1.      Pengertian Apresiasi Sastra

Istilah apresiasi berasal dari bahasa Latin apreciatio yang berarti “mengindahkan” atau “menghargai”. Konteks yang lebih luas dalam istilah apresiasi menurut Gove mengandung makna (1) pengenalan melalui perasaan atau kepekaan batin dan (2) pemahaman dan pengakuan terhadap nilai-nilai keindahan yang diungkapkan pengarang. Pendapat lain, Squire dan Taba menyimpulkan bahwa apresiasi sebagai suatu proses yang melibatkan tiga unsur inti, yaitu (1) aspek kognitif, (2) aspek emotif, dan (3) aspek evaluatif.

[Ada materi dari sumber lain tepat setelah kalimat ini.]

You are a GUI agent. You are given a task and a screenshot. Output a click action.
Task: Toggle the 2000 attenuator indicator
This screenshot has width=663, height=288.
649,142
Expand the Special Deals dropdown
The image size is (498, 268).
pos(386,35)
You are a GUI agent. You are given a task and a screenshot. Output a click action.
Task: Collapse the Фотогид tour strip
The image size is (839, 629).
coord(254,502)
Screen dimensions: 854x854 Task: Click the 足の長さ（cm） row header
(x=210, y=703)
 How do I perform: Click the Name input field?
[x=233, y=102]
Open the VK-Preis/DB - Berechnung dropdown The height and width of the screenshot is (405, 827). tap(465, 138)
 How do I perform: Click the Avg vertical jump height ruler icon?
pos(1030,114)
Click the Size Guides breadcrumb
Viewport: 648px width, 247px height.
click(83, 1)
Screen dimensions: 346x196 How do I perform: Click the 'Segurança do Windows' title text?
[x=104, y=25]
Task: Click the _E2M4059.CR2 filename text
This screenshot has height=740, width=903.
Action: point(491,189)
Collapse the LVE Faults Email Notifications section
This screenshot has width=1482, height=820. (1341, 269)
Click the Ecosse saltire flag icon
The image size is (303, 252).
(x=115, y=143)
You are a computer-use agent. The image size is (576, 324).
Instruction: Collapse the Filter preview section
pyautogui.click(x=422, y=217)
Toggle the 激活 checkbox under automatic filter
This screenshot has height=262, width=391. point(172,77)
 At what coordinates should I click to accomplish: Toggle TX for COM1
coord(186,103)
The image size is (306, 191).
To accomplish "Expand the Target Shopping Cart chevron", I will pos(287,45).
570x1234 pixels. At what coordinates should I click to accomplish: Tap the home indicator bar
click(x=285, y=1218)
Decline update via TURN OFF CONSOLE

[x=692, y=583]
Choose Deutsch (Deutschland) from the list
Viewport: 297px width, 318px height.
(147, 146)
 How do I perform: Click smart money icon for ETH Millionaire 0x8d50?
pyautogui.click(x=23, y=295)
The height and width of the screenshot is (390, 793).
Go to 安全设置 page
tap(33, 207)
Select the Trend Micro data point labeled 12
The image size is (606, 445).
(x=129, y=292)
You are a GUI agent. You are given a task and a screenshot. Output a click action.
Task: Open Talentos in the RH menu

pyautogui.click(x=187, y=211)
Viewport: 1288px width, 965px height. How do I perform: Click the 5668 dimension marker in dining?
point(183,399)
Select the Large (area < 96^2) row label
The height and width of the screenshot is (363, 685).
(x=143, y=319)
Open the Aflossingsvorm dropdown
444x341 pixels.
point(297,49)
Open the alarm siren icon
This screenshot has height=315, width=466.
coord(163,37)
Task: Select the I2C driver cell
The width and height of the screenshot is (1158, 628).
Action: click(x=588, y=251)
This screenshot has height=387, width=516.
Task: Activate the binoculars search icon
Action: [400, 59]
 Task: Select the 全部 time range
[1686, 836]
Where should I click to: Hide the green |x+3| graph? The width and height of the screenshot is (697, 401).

Aspek kognitif berkaitan dengan keterlibatan intelek pembaca dalam upaya memahami unsur-unsur kesastraan yang bersifat objektif. Unsur-unsur kesastraan yang bersifat objektif tersebut selain dapat berhubungan dengan unsur-unsur yang secara internal terkandung dalam suatu teks sastra atau unsur intrinsik, juga dapat berkaitan dengan unsur-unsur di luar teks sastra itu sendiri atau unsur ekstrinsik. Unsur intrinsik sastra yang bersifat objektif itu misalnya tulisan serta aspek bahasa dan struktur wacana dalam hubungannya dengan kehadiran makna yang tersurat. Sedangkan unsur ekstrinsik antara lain berupa biografi pengarang, latar proses kreatif penciptaan maupun latar sosial-budaya yang menunjang kehadiran teks sastra.

Aspek emotif berkaitan dengan keterlibatan unsur emosi pembicara dalam upaya menghayati unsur-unsur keindahan dalam teks sastra yang dibaca. Selain itu, unsur emosi juga sangat berperanan dalam upaya memahami unsur-unsur yang bersifat subjektif. Unsur subjektif itu dapat berupa bahasa paparan yang mengandung ketaksaan makna atau yang bersifat konotatif-interpretatif serta dapat pula berupa unsur-unsur signifikan tertentu, misalnya penampilan tokoh dan setting yang bersifat metaforis.

Aspek evaluatif berhubungan dengan kegiatan memberikan penilaian terhadap baik-buruk, indah tidak indah, sesuai tidak sesuai serta sejumlah ragam penilaian lain yang tidak harus hadir dalam sebuah karya kritik, tetapi secara personal cukup dimiliki oleh pembaca. Dengan kata lain, keterlibatan unsur penilaian dalam hal ini masih bersifat umum sehingga setiap apresiator yang telah mampu meresponsi teks sastra yang dibaca sampai pada tahapan pemahaman dan penghayatan, sekaligus juga mampu melaksanakan penilaian.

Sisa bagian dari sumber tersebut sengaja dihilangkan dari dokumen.